Xavier X. Mortanse est d’ailleurs prêt à travailler sans rémunération, tellement il est pris par la nécessité quasi métaphysique de la démolition. Il s’agit de démolir pour démolir; la récompense se trouve dans la démolition elle-même. Bérénice Einberg était experte à ce jeu-là, mais elle y mettait plus de détermination, de passion, de haine.

La parenté la plus significative entre Xavier X. Mortanse et ses prédécesseurs vient de ce que la cible première de ses travaux de démolition n’est pas le mur de briques, mais le langage lui-même. À vrai dire, ce n’est pas Xavier qui massacre le langage, c’est le narrateur. Il écrit: « Il avait les côtes et les épaules comme des coups de bâton », ce qui est un peu bizarre. Puis: « L’homme ne prit pas de gants pour que le garçon s’ôte de là. » Et encore: « Il enchaînait les coups qu’on aurait dit qu’il les avait pensés avec ses pieds les plus rudimentaires. » Serait-ce là du « stratakorek, la langue secrète de la démolition »? On pensera évidemment au « bérénicien » de Réjean Ducharme, inspiré par l' »exploréen » de Claude Gauvreau, mais les impropriétés de langage commises (volontairement, il faut insister) par le narrateur de Music-hall ! semblent procéder moins d’un désir de contestation que d’une chute molle dans le n’importe-quoi.
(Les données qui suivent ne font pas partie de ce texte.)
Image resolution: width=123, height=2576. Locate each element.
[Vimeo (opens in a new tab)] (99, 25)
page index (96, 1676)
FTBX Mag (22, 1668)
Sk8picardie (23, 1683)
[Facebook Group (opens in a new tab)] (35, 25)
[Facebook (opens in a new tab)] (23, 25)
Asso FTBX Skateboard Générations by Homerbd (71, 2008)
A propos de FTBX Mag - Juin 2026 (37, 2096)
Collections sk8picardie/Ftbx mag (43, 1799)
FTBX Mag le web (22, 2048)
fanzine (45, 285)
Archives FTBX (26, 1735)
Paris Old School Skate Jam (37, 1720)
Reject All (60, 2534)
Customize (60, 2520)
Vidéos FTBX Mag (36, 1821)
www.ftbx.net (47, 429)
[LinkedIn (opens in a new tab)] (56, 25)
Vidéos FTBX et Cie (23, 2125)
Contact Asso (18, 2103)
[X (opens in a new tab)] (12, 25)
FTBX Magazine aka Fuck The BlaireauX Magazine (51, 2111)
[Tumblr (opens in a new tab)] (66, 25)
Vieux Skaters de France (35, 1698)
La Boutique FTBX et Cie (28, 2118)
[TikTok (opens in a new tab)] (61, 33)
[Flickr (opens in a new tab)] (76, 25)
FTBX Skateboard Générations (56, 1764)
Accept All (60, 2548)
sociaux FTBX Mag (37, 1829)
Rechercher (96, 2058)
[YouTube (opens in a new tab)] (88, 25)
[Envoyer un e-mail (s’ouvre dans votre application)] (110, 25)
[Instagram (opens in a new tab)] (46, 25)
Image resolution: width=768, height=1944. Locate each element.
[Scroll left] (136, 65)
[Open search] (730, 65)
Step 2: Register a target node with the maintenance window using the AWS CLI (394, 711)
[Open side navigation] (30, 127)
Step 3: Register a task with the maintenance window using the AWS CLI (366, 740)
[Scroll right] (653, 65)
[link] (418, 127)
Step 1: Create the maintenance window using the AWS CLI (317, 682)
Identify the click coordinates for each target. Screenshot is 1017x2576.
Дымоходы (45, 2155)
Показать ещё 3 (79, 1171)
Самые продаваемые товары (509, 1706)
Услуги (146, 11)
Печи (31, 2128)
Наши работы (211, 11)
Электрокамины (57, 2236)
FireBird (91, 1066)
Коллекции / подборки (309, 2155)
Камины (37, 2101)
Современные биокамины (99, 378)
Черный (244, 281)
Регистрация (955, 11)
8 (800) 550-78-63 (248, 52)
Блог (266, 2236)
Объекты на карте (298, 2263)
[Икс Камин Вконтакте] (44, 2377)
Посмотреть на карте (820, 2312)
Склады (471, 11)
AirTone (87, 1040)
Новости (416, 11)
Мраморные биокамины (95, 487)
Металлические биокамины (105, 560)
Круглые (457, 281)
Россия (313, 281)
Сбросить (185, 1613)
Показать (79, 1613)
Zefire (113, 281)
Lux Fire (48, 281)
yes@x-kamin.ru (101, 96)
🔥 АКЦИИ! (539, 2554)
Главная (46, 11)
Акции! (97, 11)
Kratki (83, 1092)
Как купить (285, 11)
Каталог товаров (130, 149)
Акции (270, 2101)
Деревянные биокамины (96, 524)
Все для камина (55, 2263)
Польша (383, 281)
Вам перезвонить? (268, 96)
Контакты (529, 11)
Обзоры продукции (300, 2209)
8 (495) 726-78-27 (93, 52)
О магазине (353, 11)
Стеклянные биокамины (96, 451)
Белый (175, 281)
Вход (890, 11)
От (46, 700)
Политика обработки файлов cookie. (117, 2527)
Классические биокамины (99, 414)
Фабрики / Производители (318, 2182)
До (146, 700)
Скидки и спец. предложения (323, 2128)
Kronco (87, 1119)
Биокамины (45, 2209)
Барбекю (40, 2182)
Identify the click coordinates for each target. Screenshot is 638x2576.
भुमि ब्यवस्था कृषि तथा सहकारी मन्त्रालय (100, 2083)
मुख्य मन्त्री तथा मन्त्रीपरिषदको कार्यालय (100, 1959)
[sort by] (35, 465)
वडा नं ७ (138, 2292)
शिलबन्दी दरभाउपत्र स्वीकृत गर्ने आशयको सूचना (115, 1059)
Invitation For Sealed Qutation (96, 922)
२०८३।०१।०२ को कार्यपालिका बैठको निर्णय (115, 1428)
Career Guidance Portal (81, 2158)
Étrangement d’ailleurs, ces phrases – ou bouts de phrases – voisinent avec des passages d’une écriture éminemment correcte, qui rappellent le style sentimental et fade des romans-feuilletons: « Peggy continuait un long moment à le regarder, du même air grave et étonné. Elle passait la main dans les cheveux du garçon, ou caressait sa joue avec le revers de ses doigts. Elle lui adressait un sourire attendri et triste. » Faut-il penser que cette fadeur est volontaire, voire provocatrice, comme les bizarreries de langage citées plus haut? On hésite un moment, puis on comprend qu’on se trouve devant une opération qui, dans la correction ou l’incorrection, vise à priver le langage de toute signification un peu forte, à produire ce qu’on oserait appeler de l’in-signifiant. J’insiste, il va sans dire, sur le trait d’union.

On se souviendra peut-être d’un roman de Jacques Folch-Ribas, paru en 1970, qui s’intitulait Le démolisseur. C’était la célébration, dans une langue superbe, de cette « beauté du vide » qui peut devenir, chez certains êtres, une passion absolue. Il y a, dans Music-hall !, quelques allusions à cette sorte de beauté, mais le livre est plutôt, dans son ensemble, la manifestation d’une surabondance, d’un trop-plein de langage qui s’annule lui-même comme porteur de sens. Pas plus que son personnage, le romancier de Music-hall ! ne démolit vraiment; il défait plutôt, il désamorce. Les mots sous sa plume deviennent interchangeables. Pourrait-on penser que le livre de Gaétan Soucy pousse à la limite, jusqu’à l’absurde, les risques de l’orgie de langage dans laquelle nous vivons aujourd’hui ?

Je n’exclus pas que Music-hall! puisse remporter, avec ses 400 pages, un succès, national et international, semblable à celui de La petite fille qui aimait trop les allumettes. Il compte beaucoup de personnages étonnants, bizarres et bizarrement nommés, d’Ishmael Lazarus à Rogatien Long-d’Ailes, et d’événements peu communs.

Music-hall !, par Gaétan Soucy, Boréal, 391 p., 27,95$.

MUSIC-HALL !

Enfin, il arriva ceci dans la rue qu’en croisant un monsieur sans traits remarquables, qui allait sa serviette sous le bras, l’apprenti fut saisi d’une pensée à la fois dérangeante et banale, savoir pourquoi était-il lui-même Xavier plutôt que cet homme-là? Et c’est précisément ce qui miraculeusement se produisit, à l’instant même, Xavier devint cet homme et cet homme devint Xavier, mais comme ni l’un ni l’autre ne conservaient aucun souvenir d’avoir été celui qu’ils n’étaient plus, et n’avaient plus d’autres souvenirs ou caractères que les souvenirs et caractères qui étaient ceux de celui qu’ils étaient devenus, rien ne fut changé au bout du compte dans l’ordre infime de l’univers, et chacun passa sa route sans s’être aperçu de rien.